### [YOUR TASK]
Each line from the opening of the records that follow to the line with "The width and height of the screenshot is (1064, 1143)." needs to be written out exactly. Add nothing.

(Data records)
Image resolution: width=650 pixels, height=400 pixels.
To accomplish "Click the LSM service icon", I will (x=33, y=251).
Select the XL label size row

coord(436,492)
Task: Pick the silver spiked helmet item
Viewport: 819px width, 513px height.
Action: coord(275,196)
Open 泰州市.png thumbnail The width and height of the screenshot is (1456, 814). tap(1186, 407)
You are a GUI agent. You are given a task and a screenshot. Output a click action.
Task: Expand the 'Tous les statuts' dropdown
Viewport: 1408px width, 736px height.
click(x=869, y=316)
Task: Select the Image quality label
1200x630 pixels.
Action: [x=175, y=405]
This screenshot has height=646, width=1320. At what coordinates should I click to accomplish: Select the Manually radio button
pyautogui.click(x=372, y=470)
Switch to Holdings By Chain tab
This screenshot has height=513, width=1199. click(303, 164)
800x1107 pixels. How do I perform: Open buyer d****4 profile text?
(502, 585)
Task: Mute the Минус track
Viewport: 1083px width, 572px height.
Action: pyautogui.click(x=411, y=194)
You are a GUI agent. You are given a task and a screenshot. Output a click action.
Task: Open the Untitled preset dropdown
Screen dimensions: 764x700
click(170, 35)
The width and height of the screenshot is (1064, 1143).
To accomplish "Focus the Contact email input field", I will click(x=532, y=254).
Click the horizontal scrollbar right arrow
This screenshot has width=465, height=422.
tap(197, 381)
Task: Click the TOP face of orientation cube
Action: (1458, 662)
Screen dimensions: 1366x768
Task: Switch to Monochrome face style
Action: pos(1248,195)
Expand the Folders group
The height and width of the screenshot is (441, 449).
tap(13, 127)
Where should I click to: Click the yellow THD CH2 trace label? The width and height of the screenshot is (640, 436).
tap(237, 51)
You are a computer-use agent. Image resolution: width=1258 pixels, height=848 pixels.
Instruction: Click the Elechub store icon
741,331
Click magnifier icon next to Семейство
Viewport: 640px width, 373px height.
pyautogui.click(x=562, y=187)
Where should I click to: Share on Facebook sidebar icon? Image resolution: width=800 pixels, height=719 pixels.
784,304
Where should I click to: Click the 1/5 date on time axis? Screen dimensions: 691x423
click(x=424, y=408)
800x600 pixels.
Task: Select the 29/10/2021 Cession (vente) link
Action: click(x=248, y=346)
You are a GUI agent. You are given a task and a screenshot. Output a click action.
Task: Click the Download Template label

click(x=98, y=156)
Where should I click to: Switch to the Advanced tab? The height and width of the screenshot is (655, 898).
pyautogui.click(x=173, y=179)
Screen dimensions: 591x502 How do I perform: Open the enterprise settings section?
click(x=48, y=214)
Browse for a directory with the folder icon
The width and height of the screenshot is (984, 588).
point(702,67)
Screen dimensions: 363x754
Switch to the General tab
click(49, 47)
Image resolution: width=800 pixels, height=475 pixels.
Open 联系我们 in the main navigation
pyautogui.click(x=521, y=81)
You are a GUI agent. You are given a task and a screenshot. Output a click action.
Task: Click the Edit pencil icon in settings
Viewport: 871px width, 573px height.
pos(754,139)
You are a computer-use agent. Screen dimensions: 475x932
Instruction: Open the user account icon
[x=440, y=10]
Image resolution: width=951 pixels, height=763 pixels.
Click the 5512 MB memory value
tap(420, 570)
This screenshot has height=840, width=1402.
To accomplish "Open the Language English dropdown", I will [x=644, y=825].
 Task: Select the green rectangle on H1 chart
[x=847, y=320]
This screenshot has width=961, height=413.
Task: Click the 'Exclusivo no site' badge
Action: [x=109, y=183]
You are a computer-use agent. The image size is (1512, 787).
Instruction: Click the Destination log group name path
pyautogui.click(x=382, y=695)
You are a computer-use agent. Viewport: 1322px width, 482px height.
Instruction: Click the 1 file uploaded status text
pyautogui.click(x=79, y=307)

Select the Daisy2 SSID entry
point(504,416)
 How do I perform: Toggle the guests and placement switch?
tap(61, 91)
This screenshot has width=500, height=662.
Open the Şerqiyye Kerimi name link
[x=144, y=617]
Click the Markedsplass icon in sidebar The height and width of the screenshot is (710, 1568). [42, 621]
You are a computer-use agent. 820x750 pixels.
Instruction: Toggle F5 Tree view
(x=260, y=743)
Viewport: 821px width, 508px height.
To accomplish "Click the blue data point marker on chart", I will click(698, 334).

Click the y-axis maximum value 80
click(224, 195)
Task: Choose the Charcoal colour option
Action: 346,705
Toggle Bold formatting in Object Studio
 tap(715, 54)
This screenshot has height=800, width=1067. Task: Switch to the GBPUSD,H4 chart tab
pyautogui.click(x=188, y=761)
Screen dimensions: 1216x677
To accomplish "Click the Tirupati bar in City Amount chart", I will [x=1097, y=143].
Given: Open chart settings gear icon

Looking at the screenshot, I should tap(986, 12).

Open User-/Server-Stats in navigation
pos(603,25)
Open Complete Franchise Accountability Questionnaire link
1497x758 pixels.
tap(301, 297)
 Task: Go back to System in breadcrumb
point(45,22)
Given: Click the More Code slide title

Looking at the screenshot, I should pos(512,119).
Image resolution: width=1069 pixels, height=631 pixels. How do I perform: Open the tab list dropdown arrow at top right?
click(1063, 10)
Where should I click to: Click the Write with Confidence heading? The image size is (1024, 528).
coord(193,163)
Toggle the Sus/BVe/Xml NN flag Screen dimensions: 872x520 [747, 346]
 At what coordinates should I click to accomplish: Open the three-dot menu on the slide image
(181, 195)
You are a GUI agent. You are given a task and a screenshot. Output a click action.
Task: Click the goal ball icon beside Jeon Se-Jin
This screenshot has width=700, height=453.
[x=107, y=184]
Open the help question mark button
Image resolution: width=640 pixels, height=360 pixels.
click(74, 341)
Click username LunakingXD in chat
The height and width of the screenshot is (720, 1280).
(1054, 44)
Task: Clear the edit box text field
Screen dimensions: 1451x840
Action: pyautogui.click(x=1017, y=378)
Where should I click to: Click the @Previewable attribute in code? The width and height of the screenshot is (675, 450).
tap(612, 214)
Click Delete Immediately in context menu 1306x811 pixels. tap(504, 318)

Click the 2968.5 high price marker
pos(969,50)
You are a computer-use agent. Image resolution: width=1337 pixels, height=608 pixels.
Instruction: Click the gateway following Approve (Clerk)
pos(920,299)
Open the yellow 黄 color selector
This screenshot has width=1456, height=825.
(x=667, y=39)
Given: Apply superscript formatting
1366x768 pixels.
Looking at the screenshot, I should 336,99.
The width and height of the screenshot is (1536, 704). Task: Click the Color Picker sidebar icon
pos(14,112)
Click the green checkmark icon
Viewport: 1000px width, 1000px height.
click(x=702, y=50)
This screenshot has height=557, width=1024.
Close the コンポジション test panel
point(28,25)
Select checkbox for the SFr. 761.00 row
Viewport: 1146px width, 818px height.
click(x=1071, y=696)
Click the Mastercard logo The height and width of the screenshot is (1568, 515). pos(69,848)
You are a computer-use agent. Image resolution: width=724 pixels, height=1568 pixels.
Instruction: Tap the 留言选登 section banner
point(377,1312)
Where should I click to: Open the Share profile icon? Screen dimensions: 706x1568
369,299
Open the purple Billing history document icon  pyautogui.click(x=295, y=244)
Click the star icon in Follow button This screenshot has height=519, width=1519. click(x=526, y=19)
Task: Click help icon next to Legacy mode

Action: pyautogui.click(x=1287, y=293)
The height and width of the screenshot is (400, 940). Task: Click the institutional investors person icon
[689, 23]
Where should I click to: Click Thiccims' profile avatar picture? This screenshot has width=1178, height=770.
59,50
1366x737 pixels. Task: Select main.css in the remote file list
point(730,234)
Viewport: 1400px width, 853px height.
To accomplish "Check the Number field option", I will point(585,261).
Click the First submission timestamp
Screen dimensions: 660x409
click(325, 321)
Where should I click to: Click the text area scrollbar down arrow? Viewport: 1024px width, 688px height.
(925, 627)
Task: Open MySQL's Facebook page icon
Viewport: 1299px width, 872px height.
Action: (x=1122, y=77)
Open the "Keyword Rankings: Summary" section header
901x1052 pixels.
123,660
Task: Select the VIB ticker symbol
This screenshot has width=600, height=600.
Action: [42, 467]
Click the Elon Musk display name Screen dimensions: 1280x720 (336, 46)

### [SOLUTION TO THIS EXERCISE]
Image resolution: width=650 pixels, height=400 pixels.
To accomplish "Click the LSM service icon", I will (x=33, y=251).
Select the XL label size row

coord(436,492)
Task: Pick the silver spiked helmet item
Viewport: 819px width, 513px height.
Action: coord(275,196)
Open 泰州市.png thumbnail The width and height of the screenshot is (1456, 814). tap(1186, 407)
You are a GUI agent. You are given a task and a screenshot. Output a click action.
Task: Expand the 'Tous les statuts' dropdown
Viewport: 1408px width, 736px height.
click(x=869, y=316)
Task: Select the Image quality label
1200x630 pixels.
Action: [x=175, y=405]
This screenshot has height=646, width=1320. At what coordinates should I click to accomplish: Select the Manually radio button
pyautogui.click(x=372, y=470)
Switch to Holdings By Chain tab
This screenshot has height=513, width=1199. click(303, 164)
800x1107 pixels. How do I perform: Open buyer d****4 profile text?
(502, 585)
Task: Mute the Минус track
Viewport: 1083px width, 572px height.
Action: pyautogui.click(x=411, y=194)
You are a GUI agent. You are given a task and a screenshot. Output a click action.
Task: Open the Untitled preset dropdown
Screen dimensions: 764x700
click(170, 35)
The width and height of the screenshot is (1064, 1143).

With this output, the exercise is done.